Interleaved results A/B test: analysis of data
Closed, ResolvedPublic


Now that the A/B test for interleaved results is done, let's do some analysis on the data we collected!

Event Timeline

Restricted Application added a subscriber: Aklapper. · View Herald Transcript

Looks like this test will be turned off either today or Wednesday, Aug 16, 2017 (Aug 15 is a WMF holiday) and so we'll need to take a look at the data received soon! :)

mpopov added subscribers: TJones, dcausse, EBernhardson.

First draft up at

@EBernhardson @dcausse please let me know if I got any of technical details wrong or if there's important stuff that I missed.

@TJones @chelsyx Please review when you can.


@mpopov great report thanks!
We deployed yesterday a model for enwiki and it's using a rescore window of 1024, should we review the conclusion which suggest a rescore window of 20?
I totally agree with what you suggest (marginal improvement over the 20 rescore window and computationally intensive).
@EBernhardson can tell us more but I think one reason we deployed the 1024 rescore window is that we hope it'll will push new results to the first page, giving new data to the ClickModels for training new labels on the next iteration.

Great job @mpopov !

A few comments:

  • In the "Methods" section, can we indicate the re-sample size of each iteration of bootstrapping?

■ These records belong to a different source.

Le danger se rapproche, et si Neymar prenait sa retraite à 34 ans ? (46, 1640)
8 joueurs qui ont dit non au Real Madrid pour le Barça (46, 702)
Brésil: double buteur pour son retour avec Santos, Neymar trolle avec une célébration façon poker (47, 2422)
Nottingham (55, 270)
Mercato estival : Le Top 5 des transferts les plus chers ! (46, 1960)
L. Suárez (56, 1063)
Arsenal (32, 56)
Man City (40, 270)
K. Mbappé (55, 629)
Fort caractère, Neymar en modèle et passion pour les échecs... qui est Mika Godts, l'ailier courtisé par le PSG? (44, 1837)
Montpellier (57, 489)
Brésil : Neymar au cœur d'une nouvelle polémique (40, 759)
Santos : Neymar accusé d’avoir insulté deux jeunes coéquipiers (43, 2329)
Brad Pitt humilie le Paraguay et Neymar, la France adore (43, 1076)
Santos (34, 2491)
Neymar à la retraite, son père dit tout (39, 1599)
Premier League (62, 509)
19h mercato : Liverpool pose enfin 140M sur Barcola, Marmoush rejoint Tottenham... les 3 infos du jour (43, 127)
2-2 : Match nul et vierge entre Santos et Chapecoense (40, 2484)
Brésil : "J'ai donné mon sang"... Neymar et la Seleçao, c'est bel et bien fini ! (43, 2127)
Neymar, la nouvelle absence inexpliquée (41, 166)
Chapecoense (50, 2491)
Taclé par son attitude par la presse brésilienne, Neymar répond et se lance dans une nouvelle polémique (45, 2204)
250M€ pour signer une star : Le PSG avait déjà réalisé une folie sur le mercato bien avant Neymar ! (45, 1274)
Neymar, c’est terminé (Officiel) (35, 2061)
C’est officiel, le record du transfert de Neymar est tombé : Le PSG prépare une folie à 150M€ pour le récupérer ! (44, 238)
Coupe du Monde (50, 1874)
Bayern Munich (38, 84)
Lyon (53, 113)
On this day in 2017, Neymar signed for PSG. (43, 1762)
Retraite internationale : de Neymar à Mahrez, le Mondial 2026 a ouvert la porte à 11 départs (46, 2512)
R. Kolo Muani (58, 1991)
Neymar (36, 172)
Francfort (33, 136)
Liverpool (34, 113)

It may not be obvious to some readers.
  • In "Traditional test" - "Position of first click", is the difference between experimental groups significant?
  • In "Traditional test" - "Page visit times", it seems to me that MLR@20 (green line) are less likely to stay in the first 200 seconds, and there is not a big difference between MLR@1024 and BM25.
  • In "Traditional test" - "Pagination navigation":
    • "15-20 results" should be "1-20 results" in both the paragraph and the figure caption
    • The ylab of the figure should be "proportion of searches where users see additional results"
  • In "Interleaved test" - "Page visit times", the legend of the graph is cut off, and it doesn't show which line belongs to which ranking methods (only "team=A" or "team=B")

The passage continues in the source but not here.